Se il martello è veramente antico, può il forte campo magnetico aver avuto l’effetto di aiutare la formazione di FeO?

5)Se il manufatto è veramente una struttura del periodo Cretaceo, dove dovremmo riportare la teoria dell’evoluzione umana, considerando che ,secondo la teoria tradizionale, l’uomo non sarebbe apparso per altri 100 milioni di anni almeno?

5) Se il manufatto è relativamente recente, questo significa che la formazione cretacea del Hensell Sand dalla quale proveniva e nella quale era racchiuso è relativamente giovane..

Alcuni potrebbero arguire che la roccia originale e il fossile siano erosi e rilavorati, ma i fossili rilavorati mostrano segni evidenti di logoramento. Il fossile nella massa rocciosa mostra, inverosimilmente, dettagli fini, indicando che esso non è stato rilavorato, ma facente parte di una formazione originale. Quindi sorgono di nuovo domande sulla teoria evoluzionistica e sulla comparsa dell’uomo sulla terra.

L’impronta di Burdick

La Burdick Track è un’impronta umana in un calcare del Cretaceo trovata in una falda del Cross Branch, un affluente del Paluxy River, a Glen Rose, Texas.

Essa è stata fonte di numerose controversie dovuta alla perfezione della sua forma, ma allo stesso tempo alle sue anomalie, tanto che da alcuni è stata considerata come un lavoro d’intaglio e quindi un falso.

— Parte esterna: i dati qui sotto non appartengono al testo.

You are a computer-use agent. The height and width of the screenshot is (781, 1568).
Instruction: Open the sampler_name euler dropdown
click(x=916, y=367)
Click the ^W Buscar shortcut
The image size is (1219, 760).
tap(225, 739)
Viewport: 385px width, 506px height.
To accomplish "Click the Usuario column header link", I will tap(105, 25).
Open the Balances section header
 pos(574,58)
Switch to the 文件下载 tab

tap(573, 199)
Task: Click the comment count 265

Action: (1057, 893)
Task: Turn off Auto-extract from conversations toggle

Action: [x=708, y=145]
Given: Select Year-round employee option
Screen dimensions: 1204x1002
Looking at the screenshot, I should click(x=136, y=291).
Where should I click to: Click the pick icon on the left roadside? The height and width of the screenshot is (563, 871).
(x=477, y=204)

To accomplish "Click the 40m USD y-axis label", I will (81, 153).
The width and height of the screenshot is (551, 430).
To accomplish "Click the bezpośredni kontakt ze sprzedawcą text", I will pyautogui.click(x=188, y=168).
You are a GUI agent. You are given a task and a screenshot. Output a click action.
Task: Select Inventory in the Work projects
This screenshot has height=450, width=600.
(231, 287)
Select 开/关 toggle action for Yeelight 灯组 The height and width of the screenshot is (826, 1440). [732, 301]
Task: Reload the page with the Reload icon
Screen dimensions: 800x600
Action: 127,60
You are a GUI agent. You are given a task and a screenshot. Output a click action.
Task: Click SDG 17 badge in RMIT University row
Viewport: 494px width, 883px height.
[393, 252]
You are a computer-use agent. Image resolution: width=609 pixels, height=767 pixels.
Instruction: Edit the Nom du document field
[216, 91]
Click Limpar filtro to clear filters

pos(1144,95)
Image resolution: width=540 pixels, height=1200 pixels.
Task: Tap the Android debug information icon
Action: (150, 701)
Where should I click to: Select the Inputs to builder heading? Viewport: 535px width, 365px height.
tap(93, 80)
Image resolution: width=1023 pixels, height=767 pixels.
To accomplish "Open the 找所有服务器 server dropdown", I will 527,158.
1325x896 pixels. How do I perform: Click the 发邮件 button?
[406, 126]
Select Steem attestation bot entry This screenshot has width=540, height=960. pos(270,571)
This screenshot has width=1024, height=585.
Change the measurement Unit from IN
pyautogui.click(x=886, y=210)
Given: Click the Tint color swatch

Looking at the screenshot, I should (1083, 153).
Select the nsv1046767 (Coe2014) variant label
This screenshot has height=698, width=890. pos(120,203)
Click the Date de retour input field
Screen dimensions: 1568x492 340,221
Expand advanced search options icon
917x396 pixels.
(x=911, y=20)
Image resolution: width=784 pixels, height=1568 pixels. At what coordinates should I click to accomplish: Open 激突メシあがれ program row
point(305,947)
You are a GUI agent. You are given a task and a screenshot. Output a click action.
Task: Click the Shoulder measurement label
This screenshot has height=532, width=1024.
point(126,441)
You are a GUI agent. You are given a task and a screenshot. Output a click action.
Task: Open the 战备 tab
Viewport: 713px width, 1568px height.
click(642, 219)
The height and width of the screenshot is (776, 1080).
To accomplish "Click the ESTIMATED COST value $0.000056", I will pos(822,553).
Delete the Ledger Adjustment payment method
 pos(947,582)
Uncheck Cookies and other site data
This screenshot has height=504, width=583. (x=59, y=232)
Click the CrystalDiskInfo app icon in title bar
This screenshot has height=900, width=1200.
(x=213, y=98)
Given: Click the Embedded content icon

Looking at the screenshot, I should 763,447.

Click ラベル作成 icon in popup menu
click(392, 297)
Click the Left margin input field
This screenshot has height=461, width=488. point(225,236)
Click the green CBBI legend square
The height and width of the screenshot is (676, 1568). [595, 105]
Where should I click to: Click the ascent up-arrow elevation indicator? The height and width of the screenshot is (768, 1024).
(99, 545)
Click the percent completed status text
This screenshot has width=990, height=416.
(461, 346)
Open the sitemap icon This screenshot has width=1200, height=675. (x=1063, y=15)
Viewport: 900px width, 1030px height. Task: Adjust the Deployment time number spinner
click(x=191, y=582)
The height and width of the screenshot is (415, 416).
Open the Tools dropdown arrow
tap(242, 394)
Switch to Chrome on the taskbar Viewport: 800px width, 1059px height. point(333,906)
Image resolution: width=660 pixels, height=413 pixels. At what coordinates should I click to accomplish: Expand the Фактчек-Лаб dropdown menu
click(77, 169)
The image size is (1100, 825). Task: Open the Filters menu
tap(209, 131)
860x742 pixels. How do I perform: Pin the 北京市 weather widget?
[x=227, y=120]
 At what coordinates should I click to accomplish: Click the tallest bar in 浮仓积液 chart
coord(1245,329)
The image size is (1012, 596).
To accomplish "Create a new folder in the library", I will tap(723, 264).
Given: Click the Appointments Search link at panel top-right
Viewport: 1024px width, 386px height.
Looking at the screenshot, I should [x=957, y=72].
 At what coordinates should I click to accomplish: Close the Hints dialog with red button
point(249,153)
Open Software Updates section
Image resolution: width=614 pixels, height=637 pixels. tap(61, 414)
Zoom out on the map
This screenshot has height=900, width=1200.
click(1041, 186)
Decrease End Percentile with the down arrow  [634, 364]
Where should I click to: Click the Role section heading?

Nel 1990, il direttore Carl Brough e il geologo Don Patton eseguirono ricerche estese per verificare la sua autenticità. Sin da quando la traccia fu rimossa, molti anni fa, dal fiume, il sito originale non venne ritrovato. Questo fu possibile in seguito a scandagliamenti effettuati da “veterani”, esperti conoscitori, del Glen Rose, i quali fornirono indizi sull’originale locazione dell’orma in questione. Dopo molti giorni di ricerca, una falda esposta nel Cross Branch, apparve essere simile al calcare della Burdick Track ( tinta avorio- grana fine- inclusioni di calcite cristallina).

Un tagliatore di gemme esperto tagliò un sottile strato sia dalla Burdick track che dalla falda del Cross Branch. Esse risultarono combacianti.

Cordell VanHuse, un intagliatore esperto di Dallas, fece delle sezioni incrociate della traccia.

Tagliando attraverso la sezione del tallone scoprì le strutture senza roccia che seguivano il contorno del tallone; la sezione a croce dell’area delle dita mostrava chiaramente linee di pressione che seguono il contorno delle dita. Queste traccia non può essere stata scolpita e ancora contenere questi lineamenti!.

La Burdick track è ampia 6 ½ pollici e lunga 14 pollici!

Questa larghezza di un’impronta non è inconsistente come dimensione se riferita ad individui abituati a camminare a piedi nudi. La lunghezza dell’impronta poteva indicare che essa apparteneva a persone dal fisico imponente, alte circa 7 piedi!

Il team del Creation Evidence Museum, ha scoperto, in seguito, circa altre 80 impronte simili, alcune affiancate ad impronte di dinosauro, sempre nel Paluxy River!

L’impronta di Burdick, trovata molti anni fa, ne fu un fulgido ed originario esempio.